Butternut, thanks for the copy of the same e-mail that I received in response to my query.

Moxey, my choice for cakeboards is 3/16 inch foamcore, others use cardboard cake circles (waxed or unwaxed). For tiers above the bottom, I think the more support the better. Foamcore doesn't absorb anything. If using plain cardboard, a moist cake may make is soggy. I choose not to cover my boards with foil or saran because I don't want that to be shredded during cake cutting and coming up with cake slices.


mixinvixen Posted 3 Sep 2008 , 9:41pm
post #15 of 20

i definitely agree with you, rae, on the saran wrap. in the beginning, i used it a few times also, until onc day i had to carve a bit off for an adjustment and i noticed that my knife sliced the saran...i had just never thought of it ripping/tearing. luckily it was only used on 2 or 3, since i was just beginning and didn't really have my name out there yet. ever since, i've been a religious foamcore person, catching every sale at hobby lobby that i can!!

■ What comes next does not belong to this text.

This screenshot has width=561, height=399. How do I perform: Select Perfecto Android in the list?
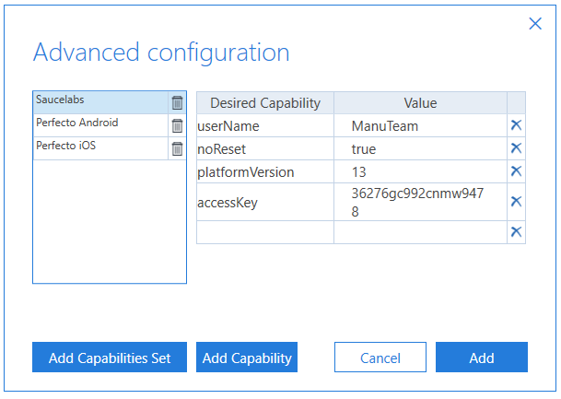click(x=99, y=123)

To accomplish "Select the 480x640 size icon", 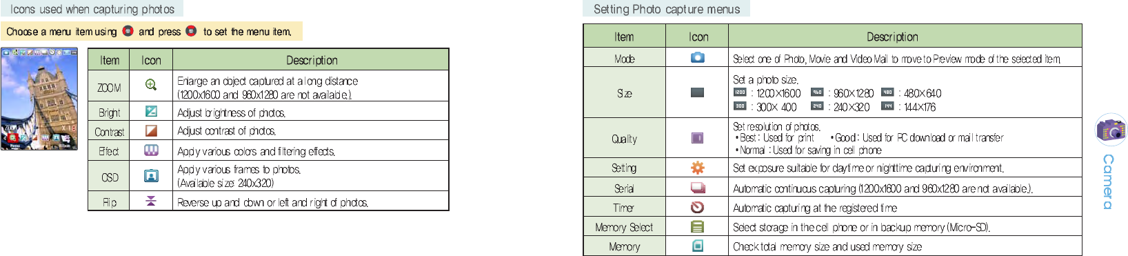I will click(888, 92).
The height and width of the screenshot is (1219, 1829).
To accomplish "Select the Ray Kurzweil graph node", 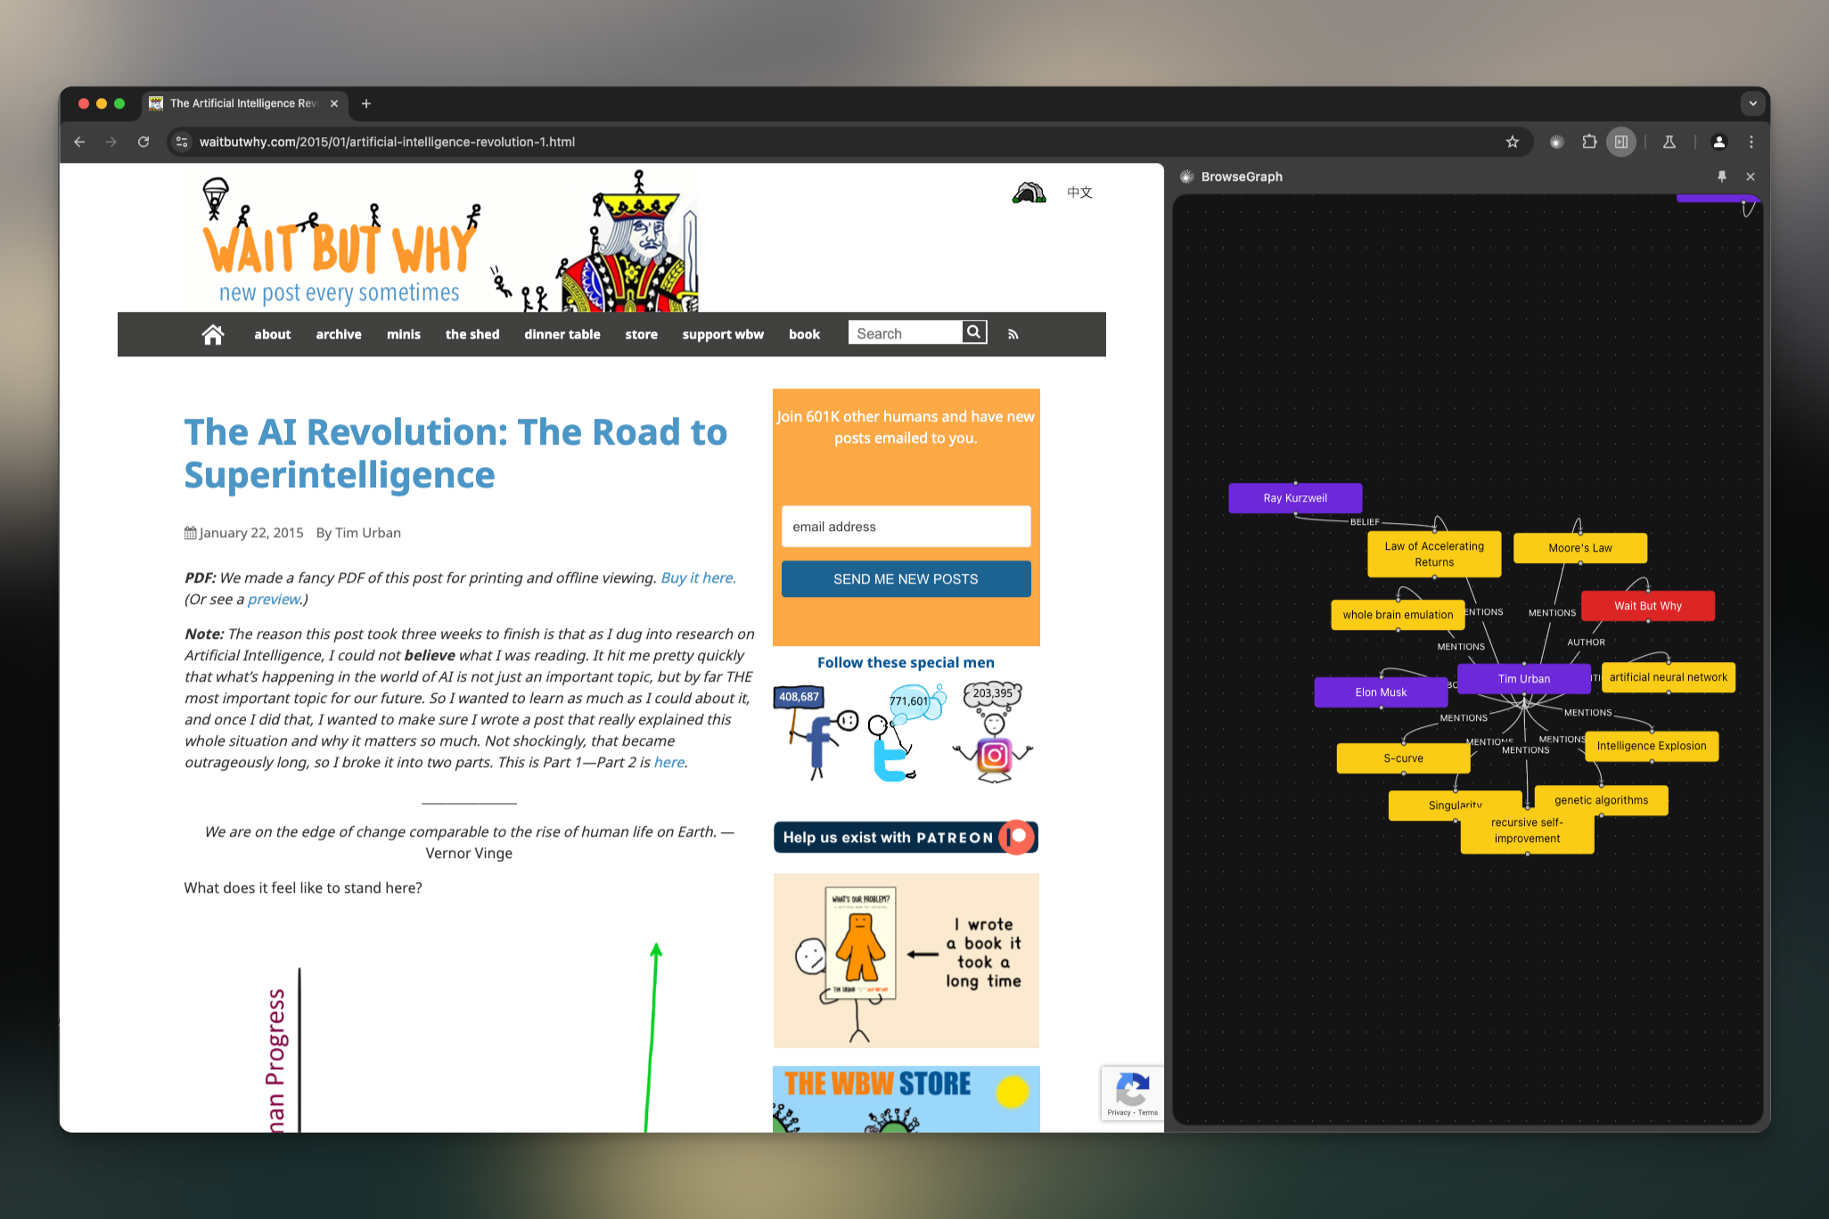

Mizuki Posted 4 Sep 2008 , 2:12am
post #16 of 20

Ok, just a all your cake boards are just white foam board? I have a wedding cake for a dear friend due Saturday. I've always done silver wrapping paper covered with clear contact paper. She doesn't want a border...just a ribbon around the bottom edge. So, how would you do that so the extra cake board (or foam board) doesn't show?

BlakesCakes Posted 4 Sep 2008 , 2:31am
post #17 of 20

I ice my cakes (both fondant and buttercream) all the way down over the foamcore base (because it's the same size as the tier).

I'd just wrap the ribbon at the base of the cake.

Sorry for not having any better ideas.


Mommagaz Posted 4 Sep 2008 , 2:58am
post #18 of 20

I just wanted to say that i use freezer paper to cover my cakebords I tape it tdown with the plastic coated side up. Overspray and iceing smudges wipe clean and its the perfect shade of white. And since it it used to wrap meat for freezing is is compleately food safe. Hope this helps someone.

Mizuki Posted 4 Sep 2008 , 2:25pm
post #19 of 20

And then you put the cake that's iced all the way to the bottom of the foam board on top of the decorated cake board...did I get that right? So the foam board would just be part of the cake, so to speak, and my ribbon would be around the foam board and the cake?
One more question...Could you just cut a piece of parchment paper to put under the cake and secure it with icing, or would that cause the cake to slip off the board?

BlakesCakes Posted 4 Sep 2008 , 6:08pm
post #20 of 20

Yes, jam, your description about the board & ribbon is correct.

The board under the tier makes it easier to move around while icing and even adds a bit of height to your cake. It also provides additional stability (so it can prevent icing from cracking due to boards flexing).

Sure, you can put a piece of parchment under the cake, instead. You don't get any of the benefits mentioned above, it can be shredded during cake cutting, and some parchments have silicone coating so they're naturally slippery.